*** Verilen Metin

Mustafa İLHAN

65 YAŞ ÜSTÜ

Mustafa İLHAN

            Atalarımız boşa dememişler “her işin başı sağlık” diye. Son salgında gördük ki sağlık olmadan ekonomide olmuyor, eğitimde olmuyor. Daha neler neler olmuyor. Ben salgın süresince bağ evimde kaldım. Bağ evinde kalmak bir nimetmiş. Arkadaşların durumlarını göz önüne aldığımda benim çok şanslı birisi olduğumun farkına vardım. O güne kadar bağ evinin olması dolayısıyla bana “ her işin arasında bir de bağ ile mi uğraşıyorsun “ diyerek kimisi kınayarak , kimisi de gıpta ile  söylenen sözlere bu salgın dönemi bir cevap niteliğindeydi.
            Bağda iş bitmiyor. Ağaç budama ile başladığımız işler, çapalama, bağ budama, ağaçları odun yapma, ilaçlama, sulama, sebze fidesi dikme, otunu alma.v.s. sayamayacağımız kadar işimiz oldu. Biz bu işleri önceden de yapıyor ve bir hafta sonuna sığdırıyorduk. Şimdi aheste aheste yaptık. Önceden başkalarından yardım alıyorduk. Bu defa çok az yardım aldık.
            Bunları niye anlatıyorum. Bu yaptıklarımı yapabilmek için can atan 65 yaş üstünün haleti ruhiyesini yansıtmak istediğim için anlatıyorum.

******
*** Liste

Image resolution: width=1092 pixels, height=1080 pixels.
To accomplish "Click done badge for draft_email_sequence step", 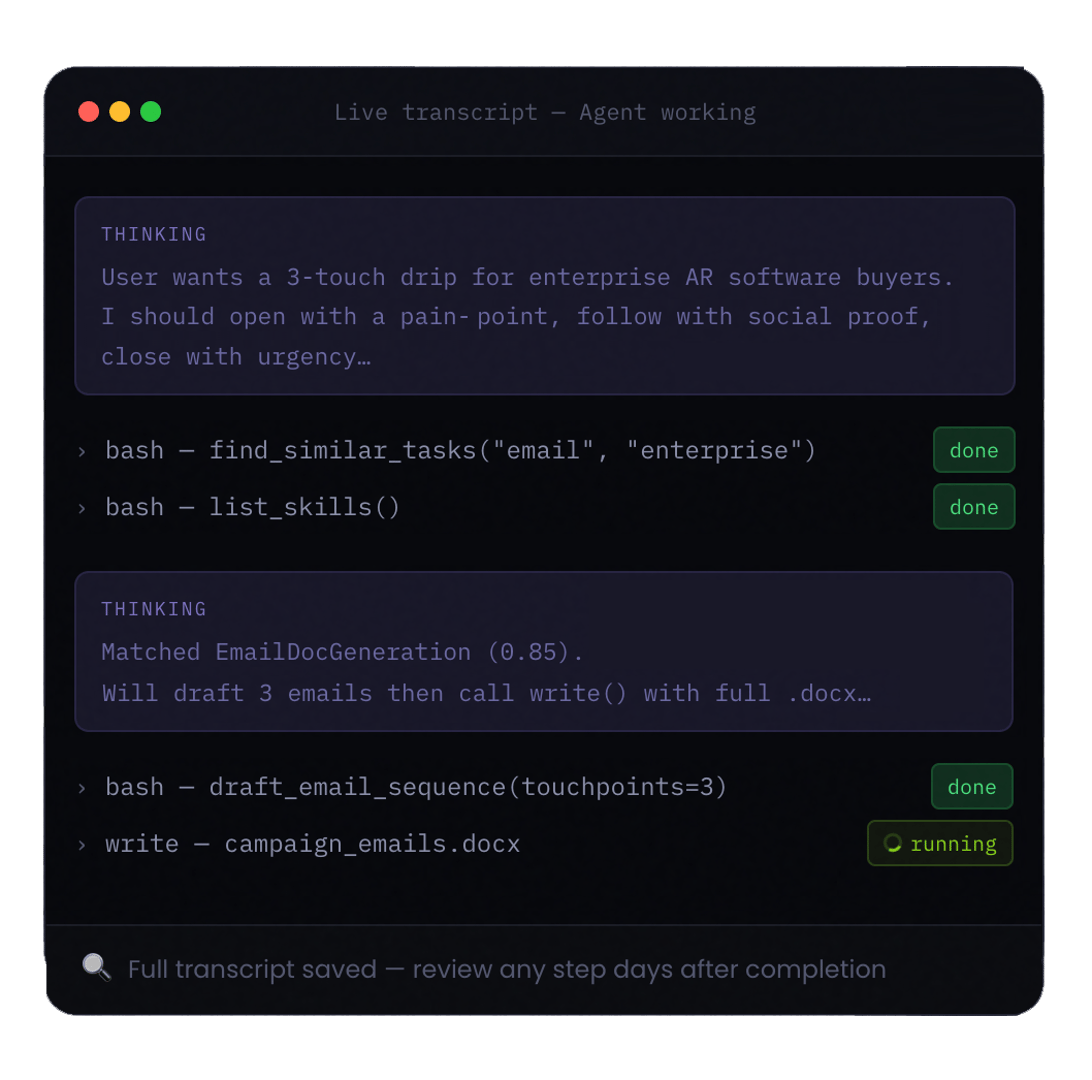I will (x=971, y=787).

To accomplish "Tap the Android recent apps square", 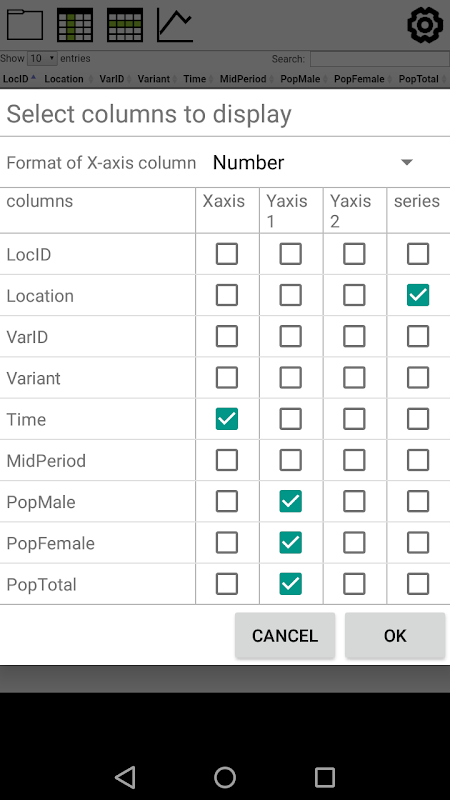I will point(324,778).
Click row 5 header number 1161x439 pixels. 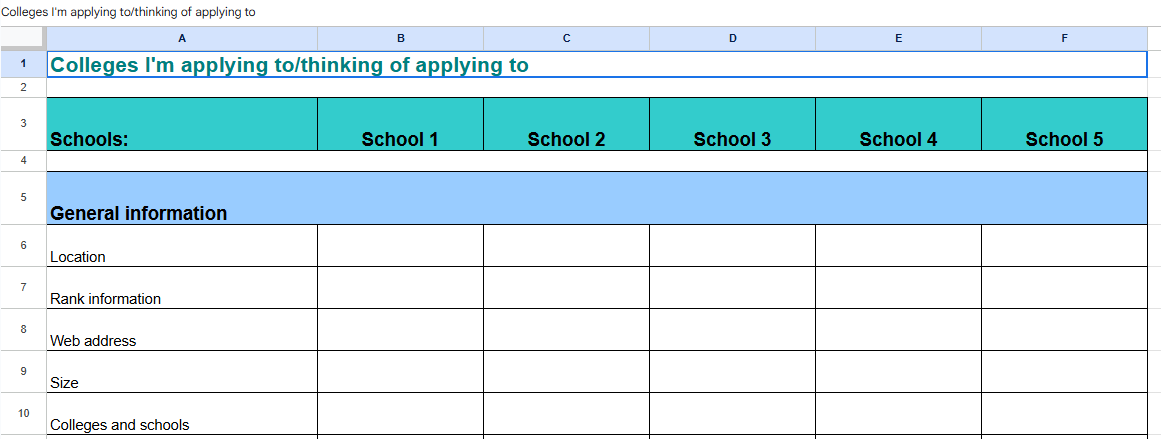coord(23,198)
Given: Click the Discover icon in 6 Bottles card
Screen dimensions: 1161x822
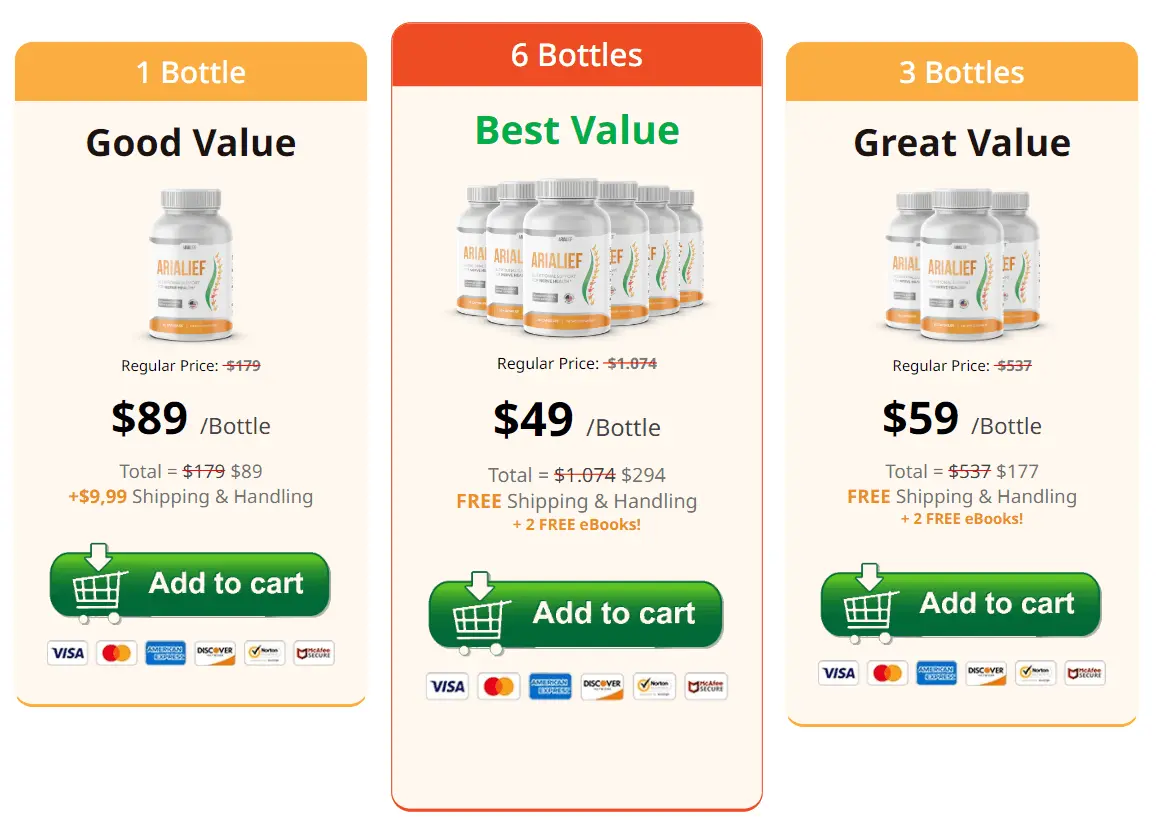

******

#### [Alıştırma Bölümleri]
1. Aşağıdaki (a), (b) ve (c) ifadelerinin yukarıdaki 65 yaş üstü yazısına uyup uymadığını evet ya da hayır ile belirtin. Her birinde, kararı belirleyen sözleri yazıdan aynen alıntılayın.
(a) Yazar salgın süresince bağ evinde kaldı.
(b) Bu dönemde bağ işleri için başkalarından eskisi kadar çok yardım alındı.
(c) Bağ işleri önceden bir hafta sonuna sığdırılıyordu.
2. Yukarıdaki 65 yaş üstü yazısında "Bağda iş bitmiyor." ile "istediğim için anlatıyorum." arasındaki kısmı, iki uç da dahil olmak üzere, hiç değiştirmeden yazın.
3. Yukarıdaki 65 yaş üstü yazısını kaldığı yerden alıp sürdürün.

#### [Sıralı Sonuçlar]
1.
(a) Evet: "Ben salgın süresince bağ evimde kaldım."
(b) Hayır: "Bu defa çok az yardım aldık."
(c) Evet: "Biz bu işleri önceden de yapıyor ve bir hafta sonuna sığdırıyorduk."

2.
Bağda iş bitmiyor. Ağaç budama ile başladığımız işler, çapalama, bağ budama, ağaçları odun yapma, ilaçlama, sulama, sebze fidesi dikme, otunu alma.v.s. sayamayacağımız kadar işimiz oldu. Biz bu işleri önceden de yapıyor ve bir hafta sonuna sığdırıyorduk. Şimdi aheste aheste yaptık. Önceden başkalarından yardım alıyorduk. Bu defa çok az yardım aldık.
            Bunları niye anlatıyorum. Bu yaptıklarımı yapabilmek için can atan 65 yaş üstünün haleti ruhiyesini yansıtmak istediğim için anlatıyorum.

3.
            65 yaş üstünde olanların çoğunun bir kronik hastalığı olduğundan hareketsiz bir hayatları vardır. Çoğunluğu emekli olan bu insanları da ikiye ayırmak lazımdır. Bayan 65 yaş üstü, bay 65 yaş üstü diye. Erkekler eskiden günde birkaç kez camiye gider, markete giderlerdi. Hatta eşleri çoğu zaman git başımdan da biraz temizlik yapayım, gün yapacağım derler ve erkekleri evden kovarlardı. Salgın döneminde ne cami, ne market ve ne de gün kaldı. 24 saat emekli erkekler evde. Bayanların hayatları boyunca karşılaşmadıkları bir durum oluştu. Onlar sabah kalkıp kahvaltı sonrası TV karşısına geçip Müge Anlı izlemek, sonra ev temizliği, bulaşık derken akşam yemeği için hazırlığı şeklindeki yaşamları alt üst oldu. Evvela TV leri ellerinden gitti. Kumandayı bir türlü ellerine alıp da istedikleri kanalı izleyemediler. Salgın haberleri zaten bozuk olan morallerini daha da bozdu. Bazen evde erindikleri için yapıp yemedikleri öğle yemeklerini eşleri için mecburen yaptılar, yediler. Hepsinde tartışmasız kilo sorunu oldu. 
            TV lerde kitap okuduk v.s. dediklerine bakmayın. Kitap dedikleri Kur’an okudular. Eskisinden daha da fazla sayıda hatim indirildi. Kalan zamanlarında Tv lerde belgesel izlediler, antika  eşya ve ev alıp sattılar.
            Bir hafta , bir ay derken üç aydır bu böyle devam etti. Hükümet 65 yaş üstüne sokağa çıkma yasağı olan günlerde birkaç saat sokağa çıkma izni verildi diye duyunca “ alışveriş yapamayıp, istedikleri yere gidemedikten sonra bu izin bir işe yaramaz” diye düşündüm. İzin günü bir de ne göreyim 65 yaş üstü  herkes sokaklarda. Güneşin, gölgenin,  yürümenin tadını çıkarıyorlar. Bu birkaç saat ne kadar da özlenmiş. Bu her izinde aynı şekilde devam etti.
            Bu sırada başta söylediğim hastalıklar katlandı. Kilo nedeniyle şeker hastası olmayanlar şeker hastası oldu. Romatizmalar azdı. Eşler arasında başlayan tartışmalar yaşlarının da etkisi ile arttıkça arttı. Biz anne ve babalarımız ileri yaşa geldiklerinde bazı davranışları nedeniyle “çocuklaştılar “ deriz. Çocuklaşanların arasını bulacak evlatları da yanlarında olmayınca iyice çocuklaştılar. Küslükler kavgalar arttı.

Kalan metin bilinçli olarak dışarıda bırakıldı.